***** Data under study

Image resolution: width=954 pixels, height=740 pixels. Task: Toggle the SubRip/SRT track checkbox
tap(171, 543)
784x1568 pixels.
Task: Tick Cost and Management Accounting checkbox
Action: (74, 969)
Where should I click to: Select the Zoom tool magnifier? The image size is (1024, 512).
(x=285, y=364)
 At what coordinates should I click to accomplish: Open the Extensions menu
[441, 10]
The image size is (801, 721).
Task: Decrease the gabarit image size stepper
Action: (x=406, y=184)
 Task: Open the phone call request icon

**********

■ Task prompt ■
Give back the whole listing above, identical in every line.

■ Written reply ■
Image resolution: width=954 pixels, height=740 pixels. Task: Toggle the SubRip/SRT track checkbox
tap(171, 543)
784x1568 pixels.
Task: Tick Cost and Management Accounting checkbox
Action: (74, 969)
Where should I click to: Select the Zoom tool magnifier? The image size is (1024, 512).
(x=285, y=364)
 At what coordinates should I click to accomplish: Open the Extensions menu
[441, 10]
The image size is (801, 721).
Task: Decrease the gabarit image size stepper
Action: (x=406, y=184)
 Task: Open the phone call request icon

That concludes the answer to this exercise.